» Your assignment: Exactly as written, retype the lines that run from the line holding "Task: Select the sous-vide foie gras course" through the end of the records below. Do not include pictures.

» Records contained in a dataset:
######

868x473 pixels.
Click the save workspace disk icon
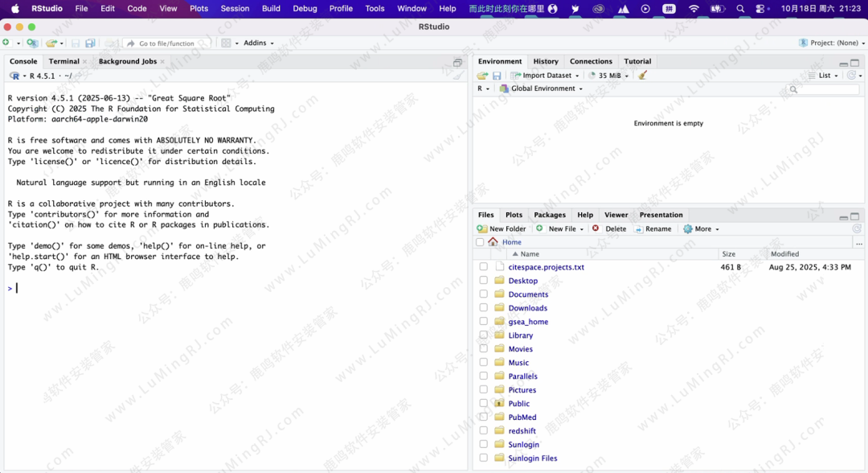[x=497, y=76]
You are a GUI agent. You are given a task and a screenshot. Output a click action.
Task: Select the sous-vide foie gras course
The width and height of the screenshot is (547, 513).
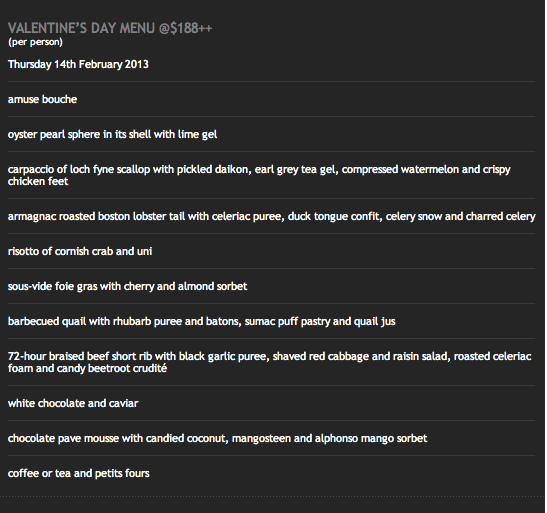[x=127, y=286]

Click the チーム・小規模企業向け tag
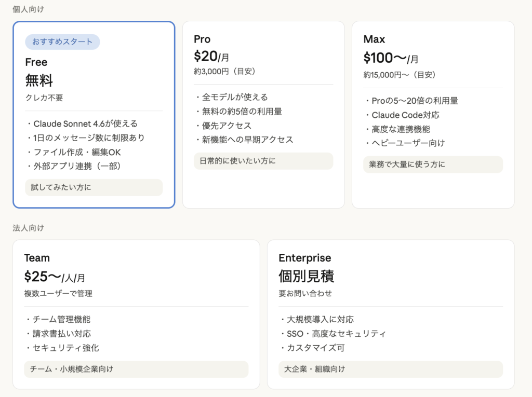(136, 369)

######

» Answer space:
Task: Select the sous-vide foie gras course
The width and height of the screenshot is (547, 513).
[x=127, y=286]

Click the チーム・小規模企業向け tag
(136, 369)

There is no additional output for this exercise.